Mariolu,dwa dni mnie tu nie było i jakie wieści ja czytam!!!!!To teraz gratuluję oficjalnie

Ale i oficjalnie po raz pierwszy gratuluję bliźniaczków!!!!!
Wiem,że to był szok,ale pomysl,że za 2 i pół roku będziecie mieli super fajową gromadkę maluchó w domku,które same będą się bawić
a Wy spać

)))
Ja myślę,że 16 lutego jak potwierdzisz, to już całkiem sie oswoisz.
Na pewno dasz radę z Markiem!!!
Będzie ciężko,ale kochana, nie Ty pierwsza i nie ostatnia

. Mam dwie koleżanki w swoim otoczeniu w podobnej baaaardzo sytuacji i dały radę!!

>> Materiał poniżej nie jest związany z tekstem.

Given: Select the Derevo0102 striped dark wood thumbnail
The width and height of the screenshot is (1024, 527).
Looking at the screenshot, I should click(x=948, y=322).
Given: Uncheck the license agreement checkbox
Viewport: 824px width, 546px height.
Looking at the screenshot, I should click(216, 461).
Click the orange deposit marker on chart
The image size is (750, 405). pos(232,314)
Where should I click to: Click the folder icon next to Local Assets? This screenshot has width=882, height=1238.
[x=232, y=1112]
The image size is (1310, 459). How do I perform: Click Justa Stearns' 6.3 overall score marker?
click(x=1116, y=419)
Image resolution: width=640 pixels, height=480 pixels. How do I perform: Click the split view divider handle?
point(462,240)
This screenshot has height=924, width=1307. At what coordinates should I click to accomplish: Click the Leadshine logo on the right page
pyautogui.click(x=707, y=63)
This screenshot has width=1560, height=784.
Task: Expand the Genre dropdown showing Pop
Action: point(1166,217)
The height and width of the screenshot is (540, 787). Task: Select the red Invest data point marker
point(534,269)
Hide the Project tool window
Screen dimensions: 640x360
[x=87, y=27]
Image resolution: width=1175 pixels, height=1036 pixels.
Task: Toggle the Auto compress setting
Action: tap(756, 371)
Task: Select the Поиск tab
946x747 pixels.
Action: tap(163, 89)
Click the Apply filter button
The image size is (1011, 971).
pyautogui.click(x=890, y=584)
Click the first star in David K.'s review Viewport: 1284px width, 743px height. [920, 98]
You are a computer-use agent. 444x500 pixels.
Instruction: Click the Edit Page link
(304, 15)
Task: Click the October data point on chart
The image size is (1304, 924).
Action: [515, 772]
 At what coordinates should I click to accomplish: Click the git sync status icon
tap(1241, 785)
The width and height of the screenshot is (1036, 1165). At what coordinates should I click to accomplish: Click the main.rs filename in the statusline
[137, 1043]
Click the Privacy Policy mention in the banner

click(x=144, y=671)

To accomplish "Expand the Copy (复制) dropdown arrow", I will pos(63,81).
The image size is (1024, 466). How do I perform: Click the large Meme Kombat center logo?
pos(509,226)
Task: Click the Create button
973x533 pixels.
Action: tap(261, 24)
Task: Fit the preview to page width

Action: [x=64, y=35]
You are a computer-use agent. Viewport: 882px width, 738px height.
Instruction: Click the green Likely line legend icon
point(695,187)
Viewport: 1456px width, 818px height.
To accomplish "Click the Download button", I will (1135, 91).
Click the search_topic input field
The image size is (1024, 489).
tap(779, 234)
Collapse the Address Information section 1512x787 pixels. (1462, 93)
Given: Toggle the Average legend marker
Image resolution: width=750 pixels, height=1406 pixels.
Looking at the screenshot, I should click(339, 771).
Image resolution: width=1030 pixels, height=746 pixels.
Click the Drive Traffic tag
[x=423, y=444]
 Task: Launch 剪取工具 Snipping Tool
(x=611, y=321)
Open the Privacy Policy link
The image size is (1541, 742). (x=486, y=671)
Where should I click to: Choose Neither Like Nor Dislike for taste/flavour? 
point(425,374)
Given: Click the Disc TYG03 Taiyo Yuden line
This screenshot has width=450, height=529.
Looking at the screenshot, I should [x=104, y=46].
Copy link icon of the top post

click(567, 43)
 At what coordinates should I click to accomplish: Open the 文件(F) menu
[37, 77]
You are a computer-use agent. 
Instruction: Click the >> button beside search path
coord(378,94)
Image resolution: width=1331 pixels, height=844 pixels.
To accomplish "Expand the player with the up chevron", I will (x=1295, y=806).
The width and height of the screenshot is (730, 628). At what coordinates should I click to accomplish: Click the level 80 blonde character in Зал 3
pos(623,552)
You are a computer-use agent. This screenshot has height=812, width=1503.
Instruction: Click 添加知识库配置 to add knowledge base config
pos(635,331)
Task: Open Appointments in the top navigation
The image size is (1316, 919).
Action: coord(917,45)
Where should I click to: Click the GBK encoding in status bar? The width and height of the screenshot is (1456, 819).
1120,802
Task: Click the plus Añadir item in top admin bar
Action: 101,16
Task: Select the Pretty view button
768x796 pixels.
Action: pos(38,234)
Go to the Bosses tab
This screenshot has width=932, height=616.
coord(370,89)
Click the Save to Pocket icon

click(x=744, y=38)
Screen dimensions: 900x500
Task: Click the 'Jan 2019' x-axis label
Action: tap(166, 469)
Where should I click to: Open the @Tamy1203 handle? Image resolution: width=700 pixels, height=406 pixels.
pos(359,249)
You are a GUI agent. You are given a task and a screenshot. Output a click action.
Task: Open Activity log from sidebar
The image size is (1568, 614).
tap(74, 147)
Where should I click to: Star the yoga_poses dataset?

Ale Mariola, z Twoją determinacją, Twoim podejściem do życia, wychowania i Twoim zdrowym wspaniałym matkowaniem-
Na pewno wszystko sie dobrze ułoży!!!
Pomyśl- Marcelek doo przedszkola pójdzie.Będziesz miała czas dla dwójki.
Na pewno mama Twoja na jakiś czas przyjedzie.Pomoże Ci.
Nie myśl na raze w sumie o wszystkim,co Was czeka, bo samo się ułoży!!
Ten "Na Górze" wie co robi.
A pomyslałam sobie,że może pochodź już sobie do przedszkoli w pobliżu i popytaj jak z miejscem teraz. Bo bywa tak,że w ciągu roku dzieci się wykruszają i zwalnia się miejsce.I może już wcześniej zaklepałabyś miejsce i od września miałabyś pewność.
A poza tym,popytaajcie wśród sąsiadów, znajomych, jakichś zaufanych ludzi w sklepie(czasem tacy sie zdarzają),czy nie znają kogoś do pomocy,np jakiejś babci,która przychodziłąby do Was na 2 godzinki,pomagałaby Ci.babcie z reguły niewiele nawet biorą za taką pomoc.
Ale sie rozpisałam.
Cieszę się, trzymam kciuki żeby wsio było oki
No i za..... babeczki!!!!!

Buziaczki i trzymaj sie zdrowo!!!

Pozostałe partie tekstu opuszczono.